Tuesday, 23 February 2021

Introduction to Terraform and ACI – Part 5

If you haven’t already seen the Introduction to Terraform posts, please have a read through. Here are links to the first four posts:

1. Introduction to Terraform

2. Terraform and ACI​​​​​​​

3. Explanation of the Terraform configuration files

4. Terraform Remote State and Team Collaboration

So far we’ve seen how Terraform works, ACI integration, and remote state. Although not absolutely necessary, sometimes it’s useful to understand how the providers work in case you need to troubleshoot an issue.​​​​​​​ This section will cover at a high level how Terraform Providers are built, using the ACI provider as an example. 

Code Example

https://github.com/conmurphy/intro-to-terraform-and-aci-remote-backend.git

For explanation of the Terraform files see Part 3 of the series. The backend.tf file will be added in the current post.

Lab Infrastructure

You may already have your own ACI lab to follow along with however if you don’t you might want to use the ACI Simulator in the Devnet Sandbox.

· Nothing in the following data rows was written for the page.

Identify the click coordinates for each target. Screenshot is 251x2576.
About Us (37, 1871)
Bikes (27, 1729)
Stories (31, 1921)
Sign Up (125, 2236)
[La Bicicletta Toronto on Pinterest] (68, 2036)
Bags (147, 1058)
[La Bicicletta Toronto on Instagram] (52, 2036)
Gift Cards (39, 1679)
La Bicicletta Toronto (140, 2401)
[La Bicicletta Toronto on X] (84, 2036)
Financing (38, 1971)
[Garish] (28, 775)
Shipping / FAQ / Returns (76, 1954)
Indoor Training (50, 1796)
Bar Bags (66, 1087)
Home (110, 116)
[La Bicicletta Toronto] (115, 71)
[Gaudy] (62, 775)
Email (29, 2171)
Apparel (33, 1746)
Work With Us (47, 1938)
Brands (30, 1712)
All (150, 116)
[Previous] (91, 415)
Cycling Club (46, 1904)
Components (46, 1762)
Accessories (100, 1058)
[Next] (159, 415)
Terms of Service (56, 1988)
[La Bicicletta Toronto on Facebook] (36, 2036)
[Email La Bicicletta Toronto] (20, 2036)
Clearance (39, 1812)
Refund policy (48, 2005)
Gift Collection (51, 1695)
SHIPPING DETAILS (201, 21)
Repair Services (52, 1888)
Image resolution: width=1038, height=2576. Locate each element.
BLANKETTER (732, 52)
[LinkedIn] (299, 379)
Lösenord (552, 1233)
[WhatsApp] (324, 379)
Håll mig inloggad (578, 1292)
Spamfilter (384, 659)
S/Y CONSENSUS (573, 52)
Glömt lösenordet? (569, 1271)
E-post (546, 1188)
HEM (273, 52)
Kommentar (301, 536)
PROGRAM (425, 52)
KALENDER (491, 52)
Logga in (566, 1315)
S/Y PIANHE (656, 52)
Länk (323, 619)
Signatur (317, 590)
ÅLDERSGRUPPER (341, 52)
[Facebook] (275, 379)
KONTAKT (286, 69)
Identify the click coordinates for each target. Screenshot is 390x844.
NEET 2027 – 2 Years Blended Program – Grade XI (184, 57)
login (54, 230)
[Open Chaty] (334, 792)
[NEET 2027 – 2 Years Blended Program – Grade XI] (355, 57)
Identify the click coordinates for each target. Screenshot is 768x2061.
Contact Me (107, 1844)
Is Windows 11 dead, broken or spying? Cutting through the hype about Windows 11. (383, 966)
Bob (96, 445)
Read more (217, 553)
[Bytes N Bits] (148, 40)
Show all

ACI Simulator AlwaysOn – V4

Terraform File Structure

As we previously saw, Terraform is split into two main components, Core and Plugins. All Providers and Provisioners used in Terraform configurations are plugins.  ​​​​

Data sources and resources exist within a provider and are responsible for the lifecycle management of the specific endpoint. For example we will have a look at the resource, “aci_bridge_domain“, which is responsible for creating and managing our bridge domains.

Cisco Prep, Cisco Preparation, Cisco Learning, Cisco Guides, Cisco Tutorial and Material, Cisco Guide, Cisco Career

The code for the Terraform ACI Provider can be found on Github


Cisco Prep, Cisco Preparation, Cisco Learning, Cisco Guides, Cisco Tutorial and Material, Cisco Guide, Cisco Career

There are a number of files in the root directory of this repo how the ones we are concerned with are “main.go“, the “vendor” folder, and the “aci” folder. 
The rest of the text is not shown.